Sandbar Club (Second clubhouse).

The East End has its Beachcombers Club, the ramshackle gathering spot for the art colony elite. (At least, the male of the species.) In the 1930s, the West End had its Sandbar Club, where old sea-dogs and their neighbors could regale one another with tales that might be — let’s say — just a bit tall. Regulars included Ralph Snow Carpenter (1884-1970), developer of the Delft Haven cottage colonies and general West End promoter; John B. Sants (1880-1960), veteran of the Grand Bankers Mary P. Goulart, Mary C. Santos, and Rose Dorothea; Capt.
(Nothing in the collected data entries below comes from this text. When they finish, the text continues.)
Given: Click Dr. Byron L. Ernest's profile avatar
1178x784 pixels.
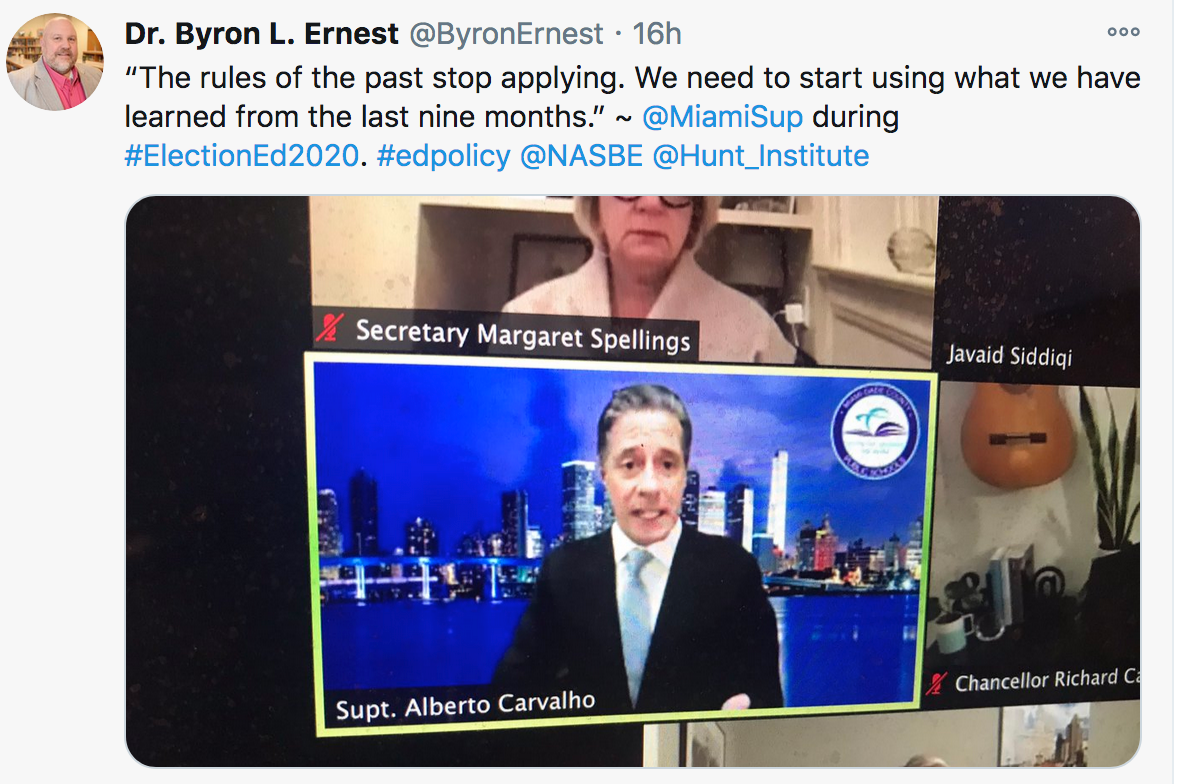Looking at the screenshot, I should (55, 62).

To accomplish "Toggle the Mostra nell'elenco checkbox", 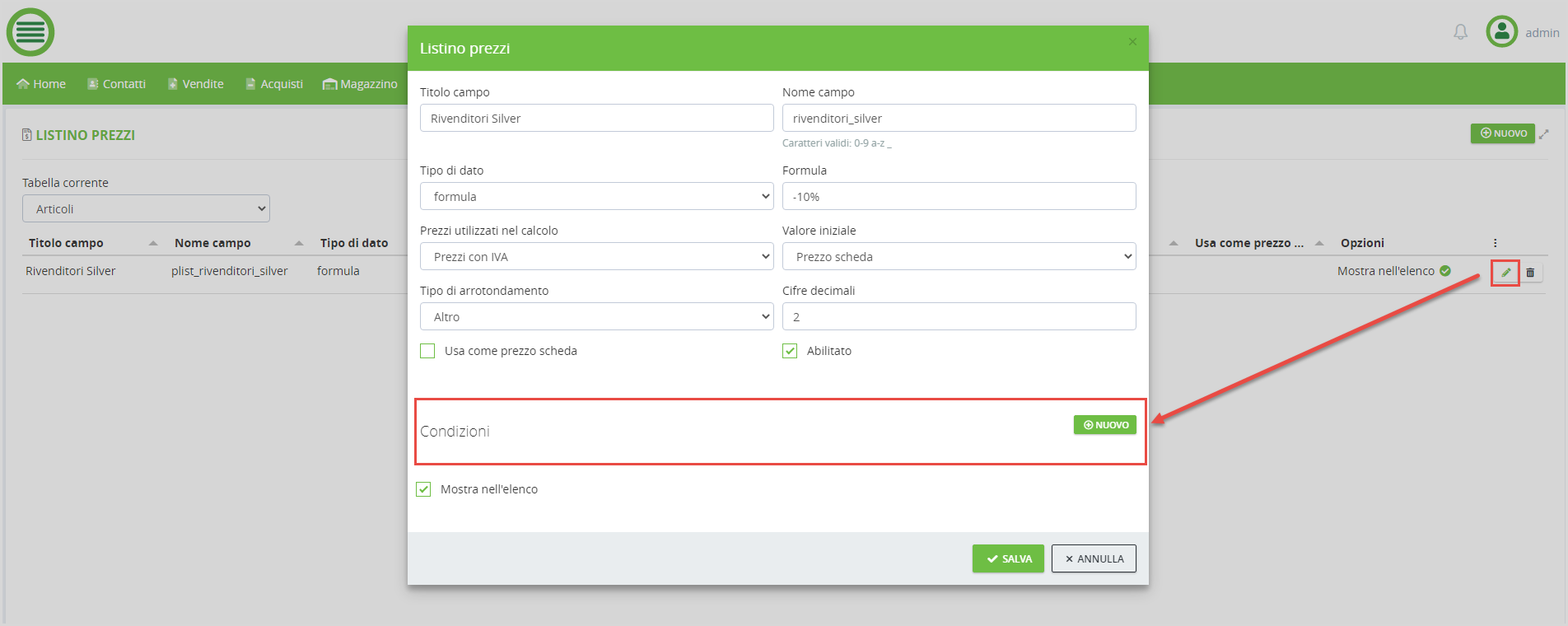I will pos(423,489).
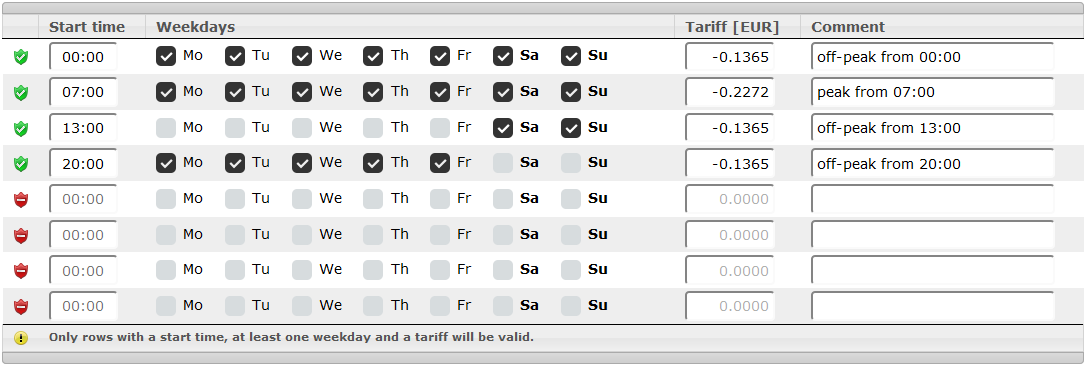
Task: Click green shield icon of 00:00 off-peak row
Action: (21, 58)
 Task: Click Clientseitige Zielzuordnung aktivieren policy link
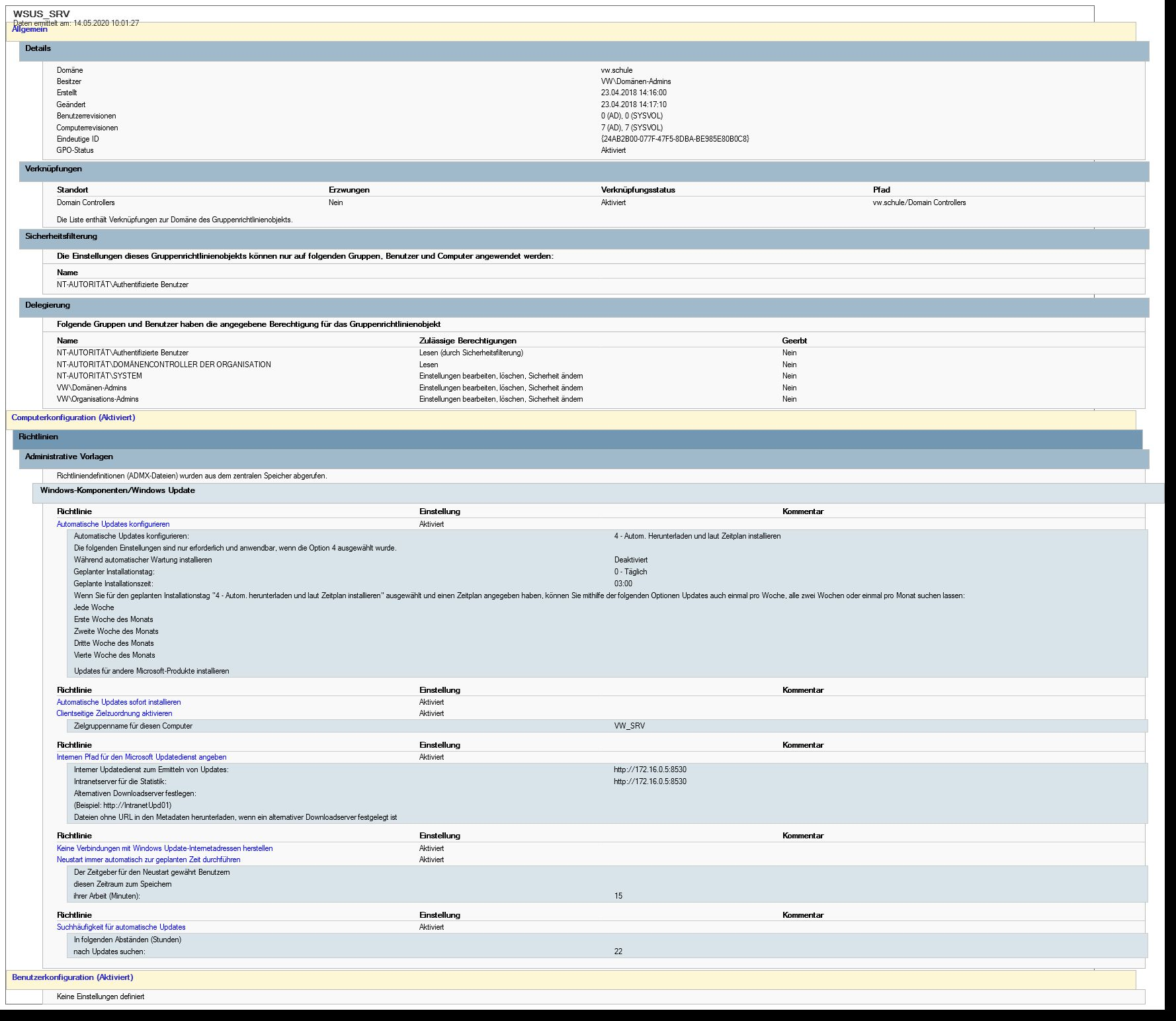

William O’Donnell, skipper of F/V Wallace & Roy; and Capt. Charles Bennett, skipper of F/V Elsie. Besides amusing themselves, members of the Sandbar Club fulfilled civic responsibilities. As the Great Depression deepened in 1933, they sponsored a Christmas dinner for 200 children. They also helped out in the annual task of destroying ragweed patches.

The club was originally headquartered in a former boat house at 85 Commercial Street, photographed in 1935 by W. G. Stiff, a picture that survives in the Scrapbooks of Althea Boxell.¹ In the mid-1930s, the structure was demolished. However, in designing the Church of St. Mary of the Harbor, 513-519 Commercial Street, the artist Frederick J. Waugh (1861-1940) used salvaged timbers from that building for the chancel.

Club members then moved to this former fish house at 81 Commercial Street. A retired sea captain was quoted in 1940 as saying that the club’s old salts had offered help to the Wharf Players Theater, 83 Commercial Street, when it became obvious that the pier foundations had to be shored up. For whatever reasons, the offer was not accepted and the theater was lost to a storm. The Sandbar Club was associated with the Lyars’ Bench, both at 81 Commercial Street and at No. 85.

Edwin Rosskam took revelatory photographs of the Sandbar Club and Lyars’ Bench for the Farm Security Administration in 1940.² Along with an article, “Winter Week End at Cape Cod,” The Worcester Telegram published a photograph of Sandbar Club members gathered here in 1947. But by 1949, the club was being referred to in the past tense.

¶ Last updated on 24 July 2018. ¶ Image by Edwin Rosskam (1940), courtesy of the Library of Congress Prints and Photographs Division. Digital ID No. fsa.8b14612.


2020 Commercial 081 Gallery MapThe Sandbar Club pictured in the thumbnail was at 81 Commercial Street. An earlier clubhouse was at 85 Commercial, causing some confusion. Neither building survives, though No. 85 was salvaged and incorporated into the Church of St. Mary of the Harbor. The West End Racing Children’s Community Sailing house now occupies the site of the Wharf Players Theater, which was destroyed in 1940. Map by David W. Dunlap.


¹ Scrapbooks of Althea Boxell, Book 9, Page 1. Provincetown History Preservation Project (Dowd Collection), Page 2226.

² “Commercial Street, the main street of Provincetown which runs along the waterfront, including a view of the ‘Sand Bar Club’ and the tourist bus which runs out to the beach. Provincetown, Massachusetts,” by Edwin Rosskam (1940). Farm Security Administration – Office of War Information Photograph Collection, Library of Congress Prints and Photographs Division. Digital ID No. fsa.8b14612.